SNAP benefits are also being hit by the current government shutdown, with payments temporarily halting altogether in November.

At the heart of the shutdown is a political standoff in Washington over the expiring tax credits for people who get health insurance through the Affordable Care Act, also known as Obamacare. Democrats said they will not vote to reopen the government until Republicans agree to renew the expanded subsidies. Republican leaders refused to negotiate until Democrats vote to reopen the government.

Covered California, the state’s Affordable Care Act health insurance marketplace, estimated over the summer that as many as 660,000 of the roughly 2 million people in the program will either be stripped of coverage or drop out because of increased cost and the onerous new mandates to stay enrolled.

Effects of the new federal cuts and policies are already being felt across the state and nation.

A Planned Parenthood program in Orange and San Bernardino counties announced its imminent closure earlier this month due to being federally defunded. Los Angeles County’s health system has implemented a hiring freeze and is bracing to lose $750 million per year for the county Department of Health Services, which oversees four public hospitals and roughly two dozen clinics. Meanwhile, food banks nationwide are seeking donations and preparing for longer lines.

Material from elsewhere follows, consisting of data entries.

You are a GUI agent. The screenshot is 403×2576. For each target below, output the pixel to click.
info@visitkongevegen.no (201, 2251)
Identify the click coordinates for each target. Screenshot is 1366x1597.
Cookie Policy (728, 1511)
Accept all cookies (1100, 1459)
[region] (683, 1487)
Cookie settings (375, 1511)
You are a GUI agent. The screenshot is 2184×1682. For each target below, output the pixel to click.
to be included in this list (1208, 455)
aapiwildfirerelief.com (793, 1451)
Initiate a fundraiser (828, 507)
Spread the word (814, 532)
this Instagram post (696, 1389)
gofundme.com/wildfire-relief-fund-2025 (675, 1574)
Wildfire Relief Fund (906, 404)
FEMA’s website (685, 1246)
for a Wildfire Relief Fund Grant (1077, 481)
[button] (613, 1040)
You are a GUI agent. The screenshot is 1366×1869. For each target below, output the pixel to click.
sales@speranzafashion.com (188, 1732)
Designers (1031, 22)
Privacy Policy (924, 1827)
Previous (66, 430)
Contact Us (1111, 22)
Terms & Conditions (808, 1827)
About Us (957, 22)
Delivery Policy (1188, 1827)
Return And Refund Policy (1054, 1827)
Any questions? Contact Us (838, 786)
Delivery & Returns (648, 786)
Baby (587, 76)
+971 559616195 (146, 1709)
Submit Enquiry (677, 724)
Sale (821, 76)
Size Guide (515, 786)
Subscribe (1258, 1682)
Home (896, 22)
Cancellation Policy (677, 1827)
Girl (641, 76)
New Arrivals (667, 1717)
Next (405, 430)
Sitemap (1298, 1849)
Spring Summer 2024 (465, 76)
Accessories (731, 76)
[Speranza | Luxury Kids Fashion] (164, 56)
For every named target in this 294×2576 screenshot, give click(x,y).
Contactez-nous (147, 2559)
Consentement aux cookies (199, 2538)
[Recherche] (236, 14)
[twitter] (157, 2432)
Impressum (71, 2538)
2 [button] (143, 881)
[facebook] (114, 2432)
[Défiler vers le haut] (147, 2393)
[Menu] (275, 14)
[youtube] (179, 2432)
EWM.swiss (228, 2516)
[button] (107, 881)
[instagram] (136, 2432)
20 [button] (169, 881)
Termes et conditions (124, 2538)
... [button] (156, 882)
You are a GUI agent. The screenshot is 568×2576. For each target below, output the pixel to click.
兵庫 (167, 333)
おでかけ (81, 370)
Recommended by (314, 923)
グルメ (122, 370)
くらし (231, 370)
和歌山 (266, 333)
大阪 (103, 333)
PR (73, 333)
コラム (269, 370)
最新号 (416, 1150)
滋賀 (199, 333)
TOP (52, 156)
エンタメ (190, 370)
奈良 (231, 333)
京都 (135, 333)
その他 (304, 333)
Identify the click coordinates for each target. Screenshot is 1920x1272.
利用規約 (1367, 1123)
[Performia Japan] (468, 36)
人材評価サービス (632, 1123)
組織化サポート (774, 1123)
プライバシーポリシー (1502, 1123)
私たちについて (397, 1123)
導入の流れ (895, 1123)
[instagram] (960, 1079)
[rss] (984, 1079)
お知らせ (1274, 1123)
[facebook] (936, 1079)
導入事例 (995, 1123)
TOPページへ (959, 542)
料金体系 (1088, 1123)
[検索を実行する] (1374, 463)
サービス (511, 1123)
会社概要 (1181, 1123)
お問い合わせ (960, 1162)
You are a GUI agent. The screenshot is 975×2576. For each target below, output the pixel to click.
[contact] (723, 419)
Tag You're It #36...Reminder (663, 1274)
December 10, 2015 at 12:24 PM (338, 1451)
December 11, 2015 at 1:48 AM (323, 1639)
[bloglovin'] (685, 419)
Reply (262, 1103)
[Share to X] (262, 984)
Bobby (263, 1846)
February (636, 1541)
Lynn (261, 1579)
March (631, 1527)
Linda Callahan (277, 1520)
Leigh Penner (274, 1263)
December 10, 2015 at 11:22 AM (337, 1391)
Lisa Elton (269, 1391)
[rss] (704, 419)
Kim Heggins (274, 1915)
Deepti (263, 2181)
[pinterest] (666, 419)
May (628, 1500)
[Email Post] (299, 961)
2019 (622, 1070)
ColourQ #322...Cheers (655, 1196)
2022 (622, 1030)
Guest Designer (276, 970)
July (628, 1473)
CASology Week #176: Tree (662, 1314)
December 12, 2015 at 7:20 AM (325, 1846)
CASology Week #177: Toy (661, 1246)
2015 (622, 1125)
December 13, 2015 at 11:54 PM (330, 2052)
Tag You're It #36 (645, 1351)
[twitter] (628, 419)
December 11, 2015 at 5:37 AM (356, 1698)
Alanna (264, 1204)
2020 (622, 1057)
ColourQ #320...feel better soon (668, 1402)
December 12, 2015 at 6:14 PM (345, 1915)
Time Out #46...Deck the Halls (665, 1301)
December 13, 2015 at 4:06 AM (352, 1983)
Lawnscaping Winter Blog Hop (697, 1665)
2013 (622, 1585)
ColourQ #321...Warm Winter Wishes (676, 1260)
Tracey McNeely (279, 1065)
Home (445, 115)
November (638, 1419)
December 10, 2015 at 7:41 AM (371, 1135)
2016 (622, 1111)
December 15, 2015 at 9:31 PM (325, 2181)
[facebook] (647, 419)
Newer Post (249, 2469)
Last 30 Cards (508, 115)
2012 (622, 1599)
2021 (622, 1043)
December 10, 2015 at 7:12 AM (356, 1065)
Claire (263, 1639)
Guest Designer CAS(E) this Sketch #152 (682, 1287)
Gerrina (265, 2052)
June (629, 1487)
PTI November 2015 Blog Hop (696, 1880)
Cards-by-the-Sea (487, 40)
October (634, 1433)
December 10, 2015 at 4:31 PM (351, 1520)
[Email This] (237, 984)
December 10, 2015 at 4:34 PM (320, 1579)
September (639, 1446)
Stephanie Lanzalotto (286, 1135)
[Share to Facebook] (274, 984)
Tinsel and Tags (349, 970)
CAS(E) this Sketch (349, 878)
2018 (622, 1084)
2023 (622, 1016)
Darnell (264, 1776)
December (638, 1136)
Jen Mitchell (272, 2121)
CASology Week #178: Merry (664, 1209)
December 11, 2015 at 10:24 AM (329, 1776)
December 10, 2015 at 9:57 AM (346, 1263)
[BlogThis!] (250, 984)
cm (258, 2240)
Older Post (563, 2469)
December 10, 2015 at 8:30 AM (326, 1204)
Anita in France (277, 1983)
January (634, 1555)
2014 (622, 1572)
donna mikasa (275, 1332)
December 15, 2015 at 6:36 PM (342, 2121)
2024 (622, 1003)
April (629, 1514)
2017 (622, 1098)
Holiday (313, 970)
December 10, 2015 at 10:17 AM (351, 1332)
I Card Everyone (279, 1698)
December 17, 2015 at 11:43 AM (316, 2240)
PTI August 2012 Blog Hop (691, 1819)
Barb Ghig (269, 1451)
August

Kim Johnson, secretary of the state Health and Human Services Agency, discussed how California is fighting back.

Newsom recently announced he is deploying the National Guard and fast-tracking $80 million to support food banks, she said. This came alongside the governor’s decision to allocate $140 million in state funding to Planned Parenthood.

Johnson said Atty. Gen. Rob Bonta has filed more than two dozen lawsuits related to HR 1.

“Here in California,” she said, “we will continue to mitigate the harm of these federal changes wherever we can.”